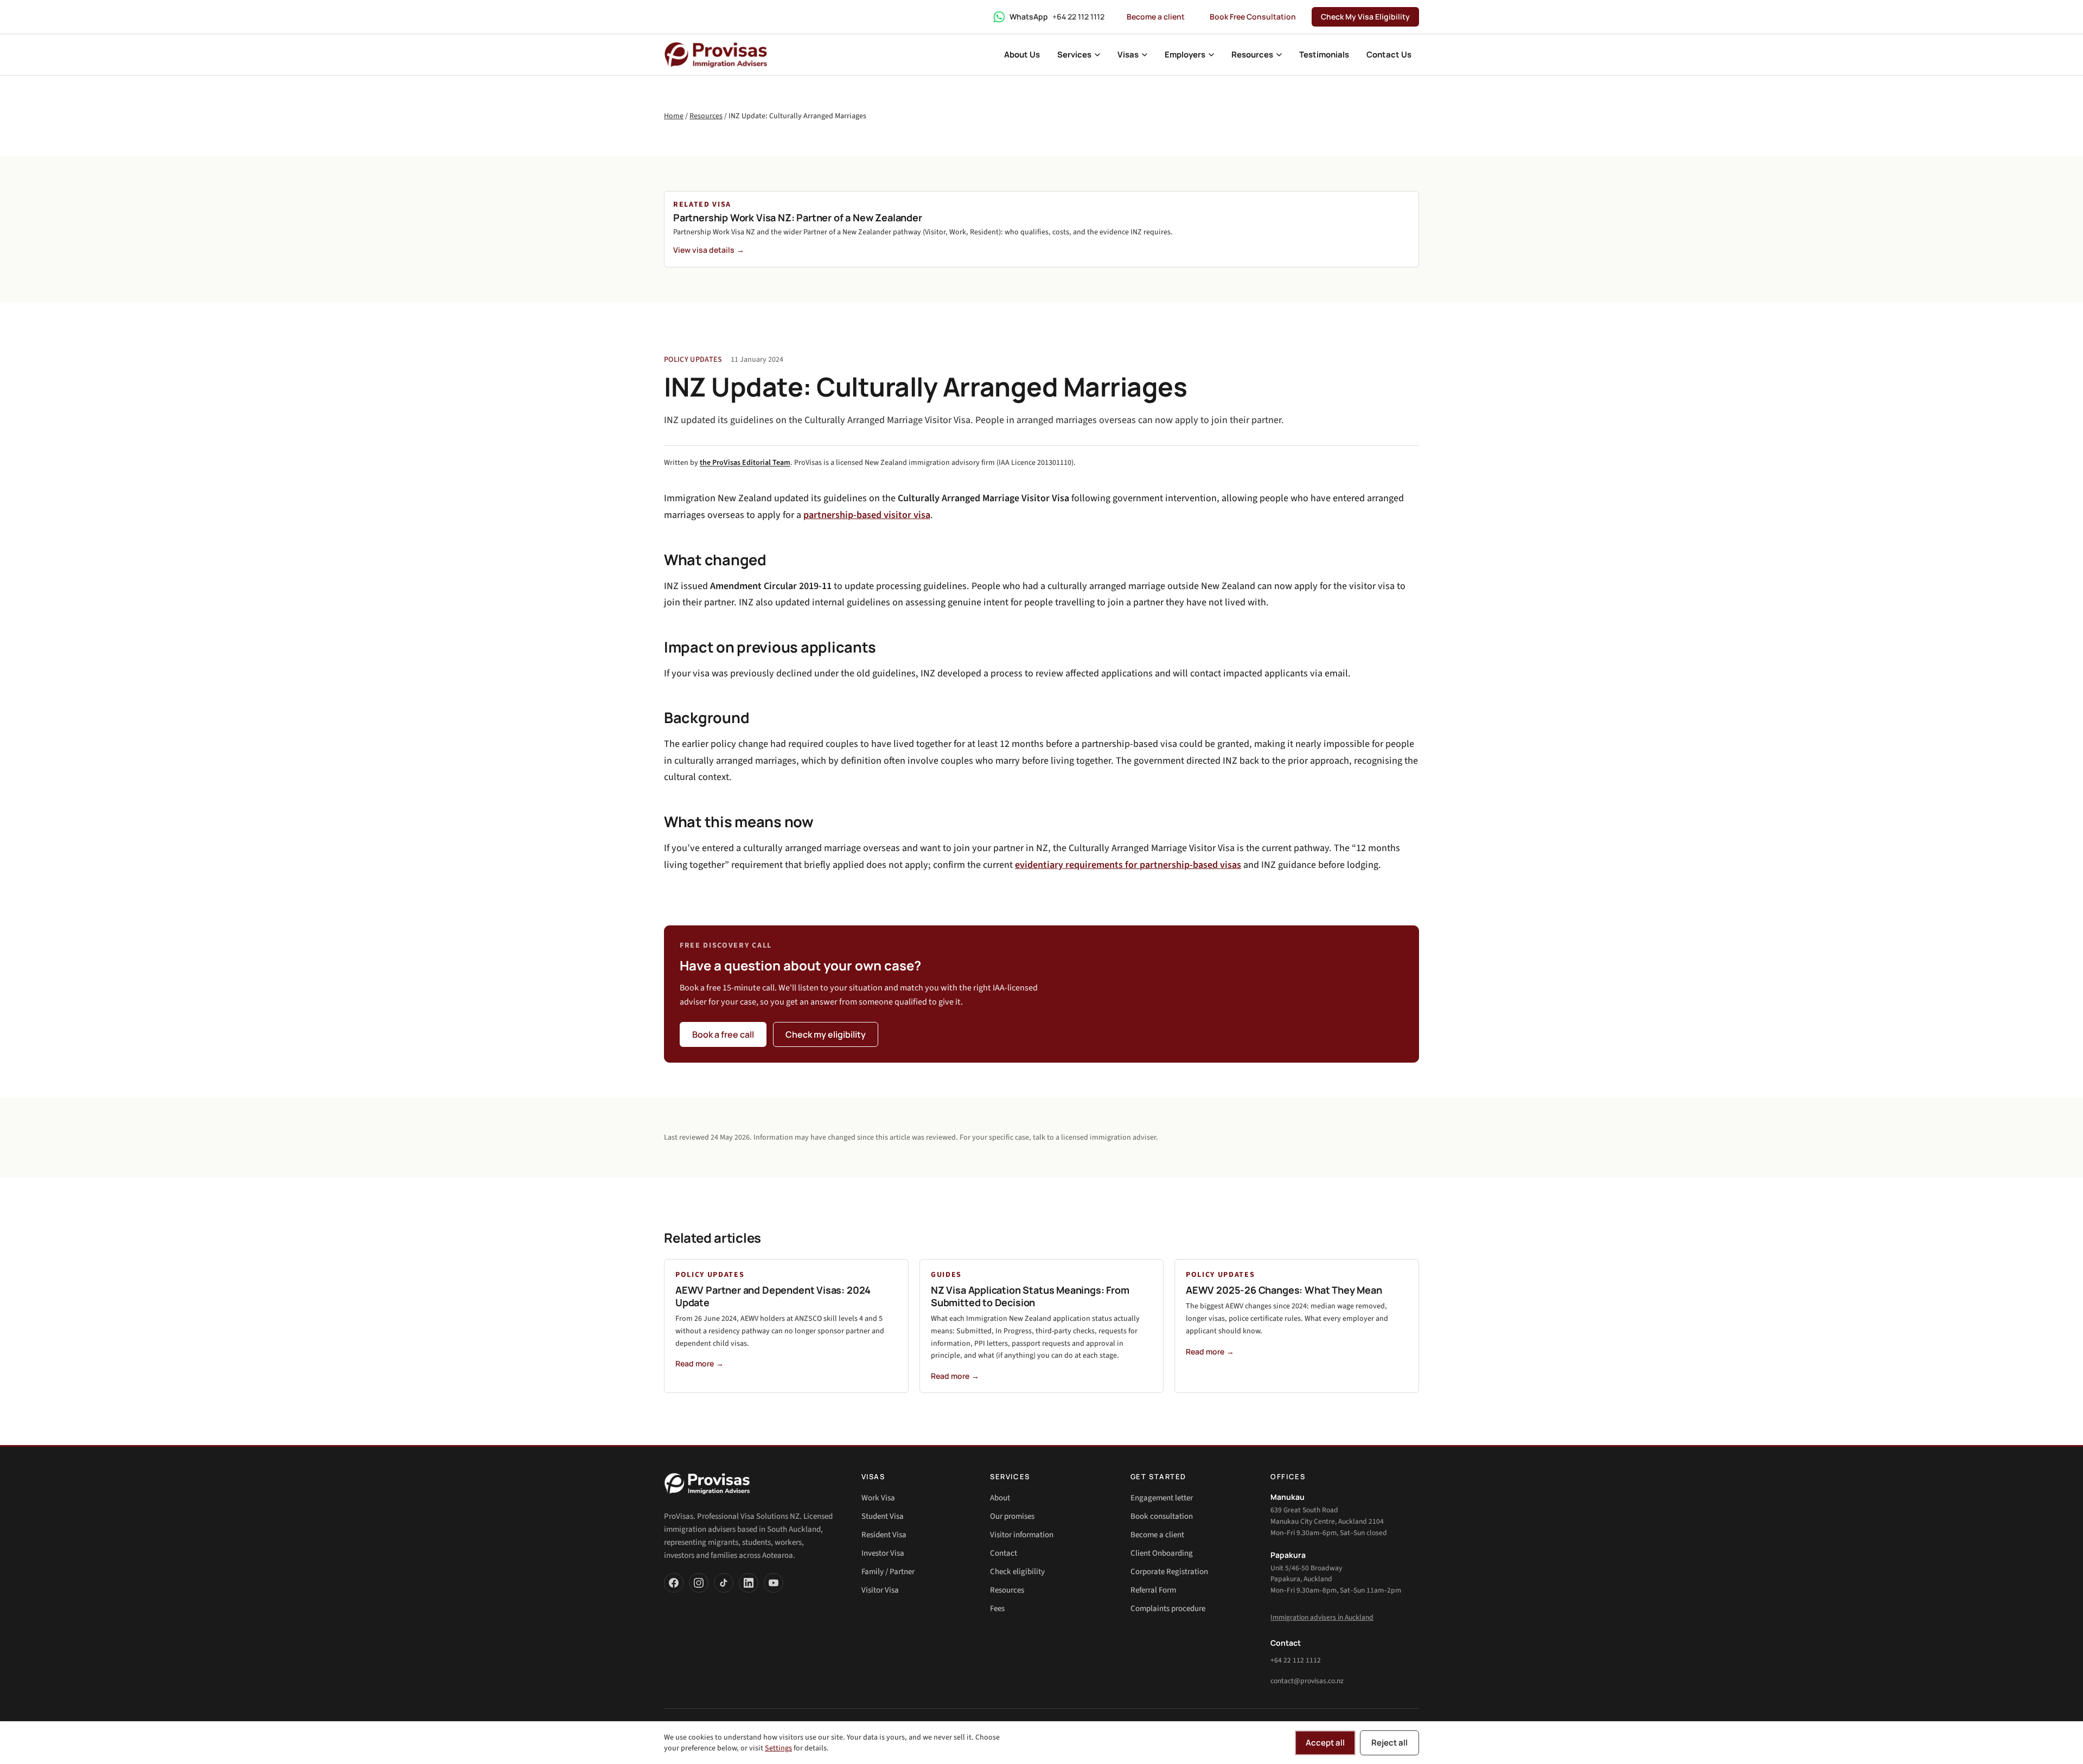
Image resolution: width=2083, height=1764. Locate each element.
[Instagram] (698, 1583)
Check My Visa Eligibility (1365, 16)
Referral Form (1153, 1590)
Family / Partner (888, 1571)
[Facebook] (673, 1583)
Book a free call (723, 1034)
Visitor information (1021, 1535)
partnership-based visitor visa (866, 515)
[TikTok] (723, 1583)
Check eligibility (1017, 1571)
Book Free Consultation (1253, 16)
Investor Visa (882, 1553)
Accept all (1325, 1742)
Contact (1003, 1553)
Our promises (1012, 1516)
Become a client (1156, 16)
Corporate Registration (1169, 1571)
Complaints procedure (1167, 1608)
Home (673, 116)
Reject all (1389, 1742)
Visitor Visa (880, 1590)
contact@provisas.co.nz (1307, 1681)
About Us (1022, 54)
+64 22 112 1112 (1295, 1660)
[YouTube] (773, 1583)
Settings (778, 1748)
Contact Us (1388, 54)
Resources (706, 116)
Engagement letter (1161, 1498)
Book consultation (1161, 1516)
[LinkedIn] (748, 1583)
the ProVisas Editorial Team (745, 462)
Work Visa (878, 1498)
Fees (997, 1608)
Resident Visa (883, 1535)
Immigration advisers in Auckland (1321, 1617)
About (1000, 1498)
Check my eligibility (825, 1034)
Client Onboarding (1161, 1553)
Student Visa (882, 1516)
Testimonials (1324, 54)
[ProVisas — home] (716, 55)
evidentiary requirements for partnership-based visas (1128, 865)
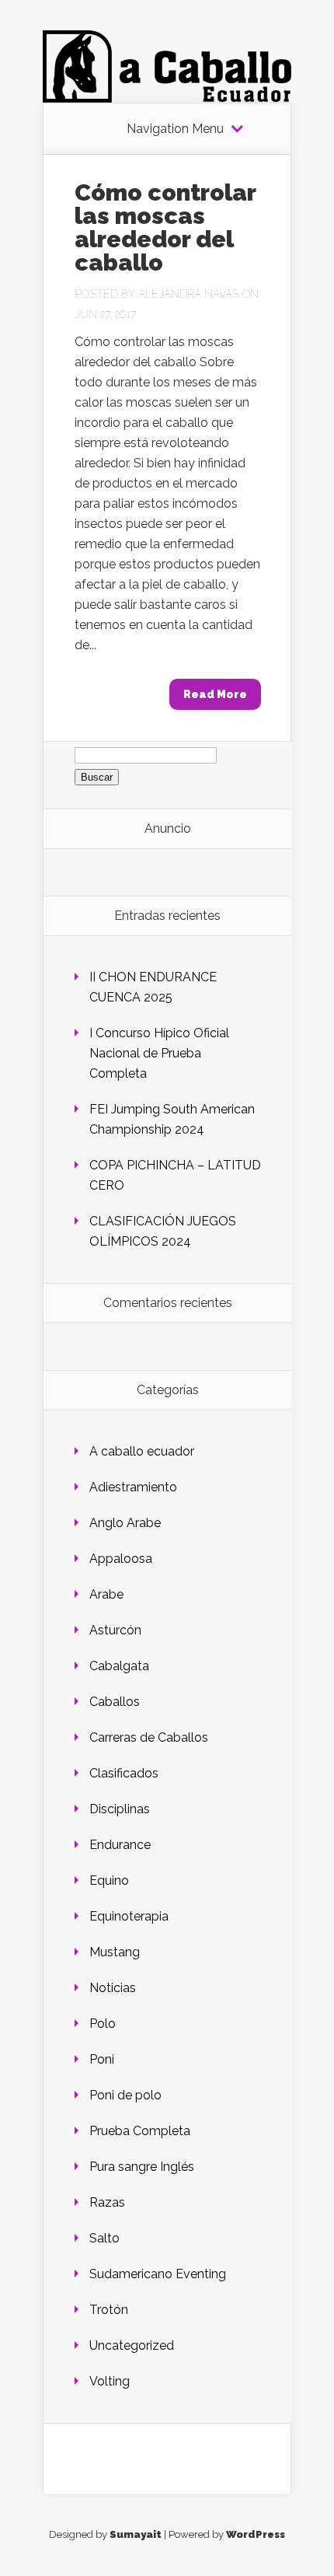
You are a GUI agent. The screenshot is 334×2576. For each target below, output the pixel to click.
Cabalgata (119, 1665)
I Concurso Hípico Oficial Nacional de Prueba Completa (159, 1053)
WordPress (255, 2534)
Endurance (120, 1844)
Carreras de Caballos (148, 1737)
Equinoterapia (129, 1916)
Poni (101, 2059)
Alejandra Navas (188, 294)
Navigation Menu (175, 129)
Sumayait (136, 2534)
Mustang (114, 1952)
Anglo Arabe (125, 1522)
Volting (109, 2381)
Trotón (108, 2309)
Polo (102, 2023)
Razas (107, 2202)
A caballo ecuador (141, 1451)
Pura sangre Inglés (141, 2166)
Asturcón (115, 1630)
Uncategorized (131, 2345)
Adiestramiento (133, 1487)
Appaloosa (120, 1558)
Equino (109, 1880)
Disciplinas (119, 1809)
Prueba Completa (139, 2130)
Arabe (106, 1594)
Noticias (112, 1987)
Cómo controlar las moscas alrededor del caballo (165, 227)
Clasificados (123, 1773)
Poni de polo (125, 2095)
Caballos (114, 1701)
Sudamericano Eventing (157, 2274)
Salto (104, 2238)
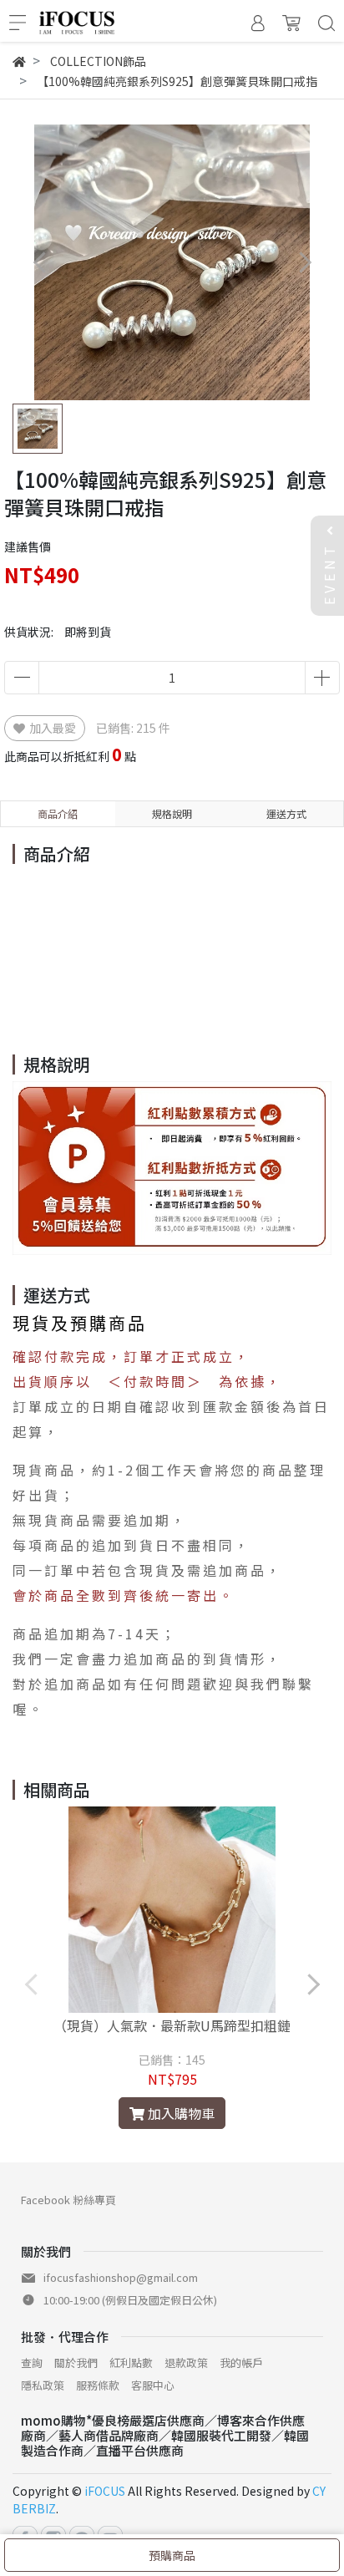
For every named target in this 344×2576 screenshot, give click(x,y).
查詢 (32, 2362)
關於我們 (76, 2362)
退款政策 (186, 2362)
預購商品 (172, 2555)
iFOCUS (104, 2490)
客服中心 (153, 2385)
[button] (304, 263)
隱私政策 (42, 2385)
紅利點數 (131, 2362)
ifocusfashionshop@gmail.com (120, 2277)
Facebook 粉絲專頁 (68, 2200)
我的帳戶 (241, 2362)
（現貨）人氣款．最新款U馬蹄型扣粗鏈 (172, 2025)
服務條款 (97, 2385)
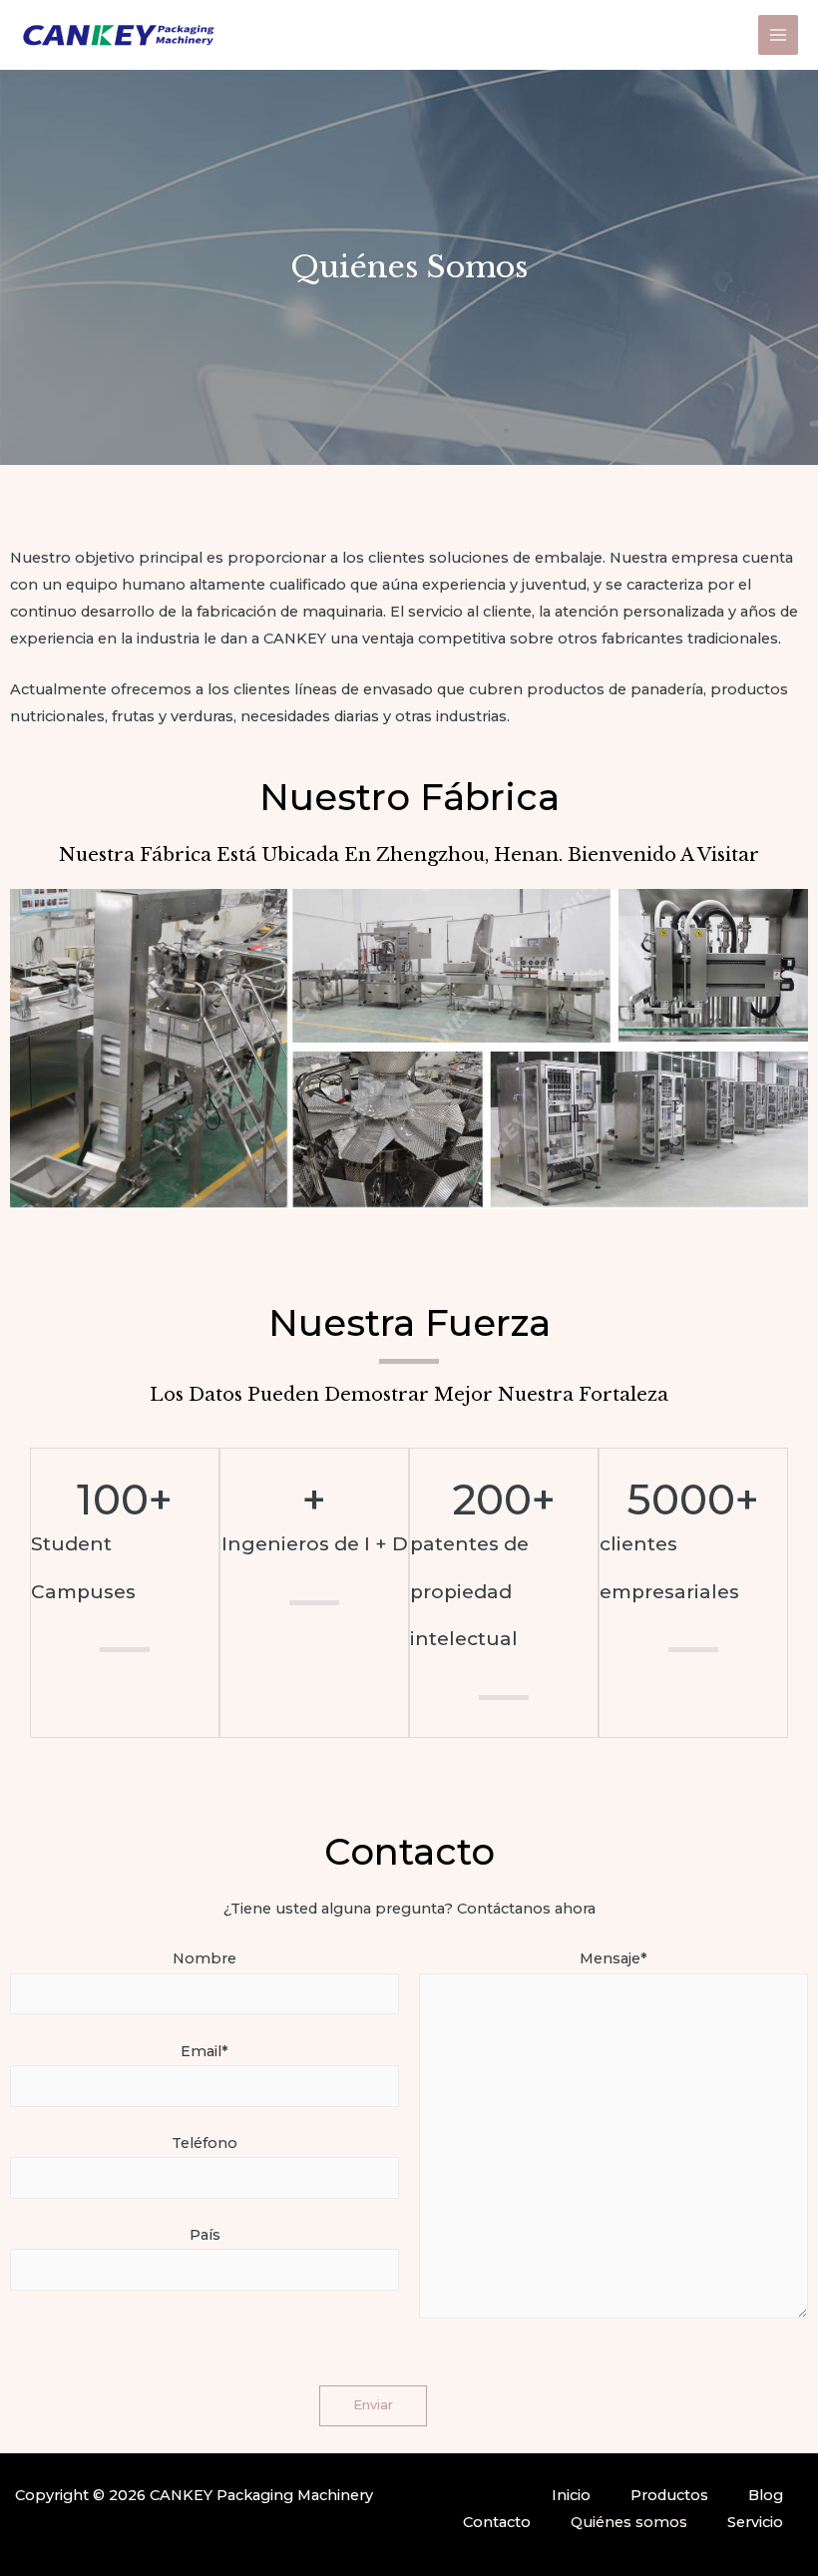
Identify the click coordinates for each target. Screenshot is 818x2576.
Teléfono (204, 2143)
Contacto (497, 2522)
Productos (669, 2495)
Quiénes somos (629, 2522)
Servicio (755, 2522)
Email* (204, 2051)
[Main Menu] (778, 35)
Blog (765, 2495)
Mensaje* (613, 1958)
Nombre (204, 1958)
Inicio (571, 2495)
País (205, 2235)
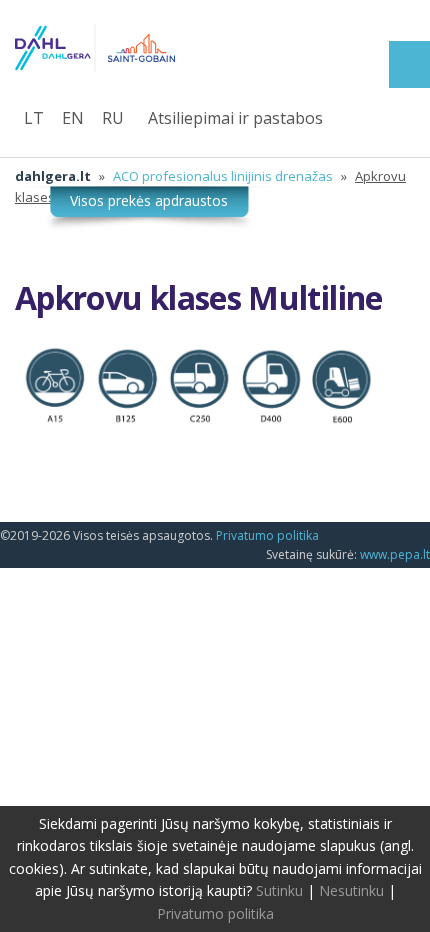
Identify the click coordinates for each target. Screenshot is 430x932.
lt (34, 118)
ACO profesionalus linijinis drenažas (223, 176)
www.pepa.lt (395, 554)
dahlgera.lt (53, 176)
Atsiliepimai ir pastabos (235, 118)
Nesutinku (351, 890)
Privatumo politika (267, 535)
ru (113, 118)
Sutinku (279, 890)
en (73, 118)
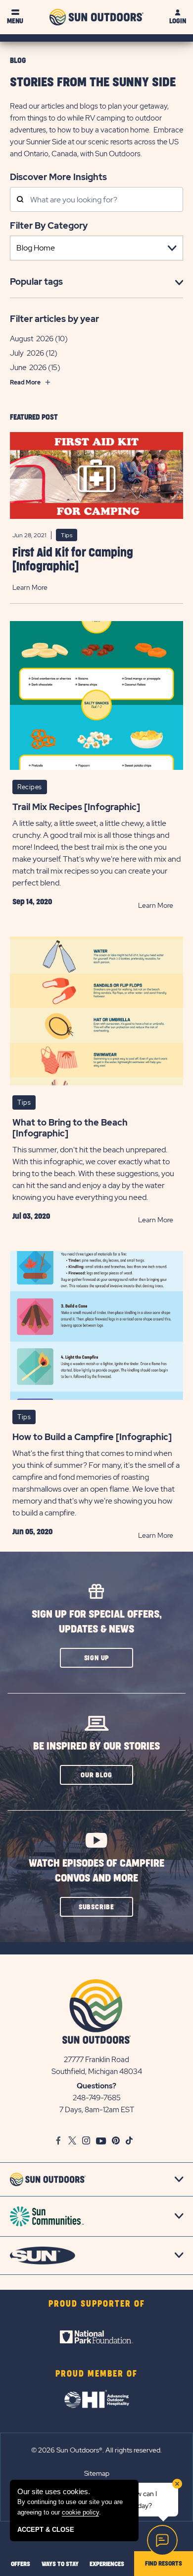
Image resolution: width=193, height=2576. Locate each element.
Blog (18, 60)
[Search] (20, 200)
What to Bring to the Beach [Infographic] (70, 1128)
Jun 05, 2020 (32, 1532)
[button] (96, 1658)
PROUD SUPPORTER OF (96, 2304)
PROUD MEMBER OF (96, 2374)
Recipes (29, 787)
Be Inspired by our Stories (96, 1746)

* * *

EXERCISE INSTRUCTIONS: Starting at the first line of the records and stopping after the line with "Visitor information (1021, 1535)", copy each line exactly; pictures stay out.

ANSWER:
Image resolution: width=2083, height=1764. Locate each element.
[Instagram] (698, 1583)
Check My Visa Eligibility (1365, 16)
Referral Form (1153, 1590)
Family / Partner (888, 1571)
[Facebook] (673, 1583)
Book a free call (723, 1034)
Visitor information (1021, 1535)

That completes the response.